— EXERCISE TASK —
Please quote each of the rows below verbatim, leaving nothing out.

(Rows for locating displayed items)
=-=-=-=-=
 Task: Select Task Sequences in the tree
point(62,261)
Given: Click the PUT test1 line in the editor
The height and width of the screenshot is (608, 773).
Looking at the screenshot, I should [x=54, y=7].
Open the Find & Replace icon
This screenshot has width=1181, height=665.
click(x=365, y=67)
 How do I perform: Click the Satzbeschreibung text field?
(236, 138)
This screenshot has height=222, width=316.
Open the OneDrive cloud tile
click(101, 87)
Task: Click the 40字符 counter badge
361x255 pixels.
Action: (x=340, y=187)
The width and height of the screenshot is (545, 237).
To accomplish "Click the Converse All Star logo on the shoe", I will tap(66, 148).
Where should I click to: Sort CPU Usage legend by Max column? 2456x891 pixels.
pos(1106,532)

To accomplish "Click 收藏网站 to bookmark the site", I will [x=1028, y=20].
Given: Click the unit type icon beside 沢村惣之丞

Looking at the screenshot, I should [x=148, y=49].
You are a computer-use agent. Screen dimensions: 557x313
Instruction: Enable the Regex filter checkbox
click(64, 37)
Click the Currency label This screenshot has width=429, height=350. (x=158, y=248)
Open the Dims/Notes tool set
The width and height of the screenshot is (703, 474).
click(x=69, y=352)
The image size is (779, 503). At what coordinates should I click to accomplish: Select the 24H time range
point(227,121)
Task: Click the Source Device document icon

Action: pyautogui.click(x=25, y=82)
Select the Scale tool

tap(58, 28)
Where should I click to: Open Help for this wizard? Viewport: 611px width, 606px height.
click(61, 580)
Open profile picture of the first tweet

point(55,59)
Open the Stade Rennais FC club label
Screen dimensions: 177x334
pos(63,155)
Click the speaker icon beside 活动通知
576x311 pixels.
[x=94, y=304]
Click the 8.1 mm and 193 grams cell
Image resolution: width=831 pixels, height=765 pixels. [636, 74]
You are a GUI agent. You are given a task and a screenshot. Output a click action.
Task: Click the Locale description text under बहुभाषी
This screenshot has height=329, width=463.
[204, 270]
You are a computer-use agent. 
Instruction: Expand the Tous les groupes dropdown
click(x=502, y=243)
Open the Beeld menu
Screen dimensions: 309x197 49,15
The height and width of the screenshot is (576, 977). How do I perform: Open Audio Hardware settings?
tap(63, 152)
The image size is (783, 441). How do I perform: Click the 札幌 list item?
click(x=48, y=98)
=-=-=-=-=
— ANSWER TO THE EXERCISE —
 Task: Select Task Sequences in the tree
point(62,261)
Given: Click the PUT test1 line in the editor
The height and width of the screenshot is (608, 773).
Looking at the screenshot, I should [x=54, y=7].
Open the Find & Replace icon
This screenshot has width=1181, height=665.
click(x=365, y=67)
 How do I perform: Click the Satzbeschreibung text field?
(236, 138)
This screenshot has height=222, width=316.
Open the OneDrive cloud tile
click(101, 87)
Task: Click the 40字符 counter badge
361x255 pixels.
Action: (x=340, y=187)
The width and height of the screenshot is (545, 237).
To accomplish "Click the Converse All Star logo on the shoe", I will tap(66, 148).
Where should I click to: Sort CPU Usage legend by Max column? 2456x891 pixels.
pos(1106,532)

To accomplish "Click 收藏网站 to bookmark the site", I will [x=1028, y=20].
Given: Click the unit type icon beside 沢村惣之丞

Looking at the screenshot, I should [x=148, y=49].
You are a computer-use agent. Screen dimensions: 557x313
Instruction: Enable the Regex filter checkbox
click(64, 37)
Click the Currency label This screenshot has width=429, height=350. (x=158, y=248)
Open the Dims/Notes tool set
The width and height of the screenshot is (703, 474).
click(x=69, y=352)
The image size is (779, 503). At what coordinates should I click to accomplish: Select the 24H time range
point(227,121)
Task: Click the Source Device document icon

Action: pyautogui.click(x=25, y=82)
Select the Scale tool

tap(58, 28)
Where should I click to: Open Help for this wizard? Viewport: 611px width, 606px height.
click(61, 580)
Open profile picture of the first tweet

point(55,59)
Open the Stade Rennais FC club label
Screen dimensions: 177x334
pos(63,155)
Click the speaker icon beside 活动通知
576x311 pixels.
[x=94, y=304]
Click the 8.1 mm and 193 grams cell
Image resolution: width=831 pixels, height=765 pixels. [636, 74]
You are a GUI agent. You are given a task and a screenshot. Output a click action.
Task: Click the Locale description text under बहुभाषी
This screenshot has height=329, width=463.
[204, 270]
You are a computer-use agent. 
Instruction: Expand the Tous les groupes dropdown
click(x=502, y=243)
Open the Beeld menu
Screen dimensions: 309x197 49,15
The height and width of the screenshot is (576, 977). How do I perform: Open Audio Hardware settings?
tap(63, 152)
The image size is (783, 441). How do I perform: Click the 札幌 list item?
click(x=48, y=98)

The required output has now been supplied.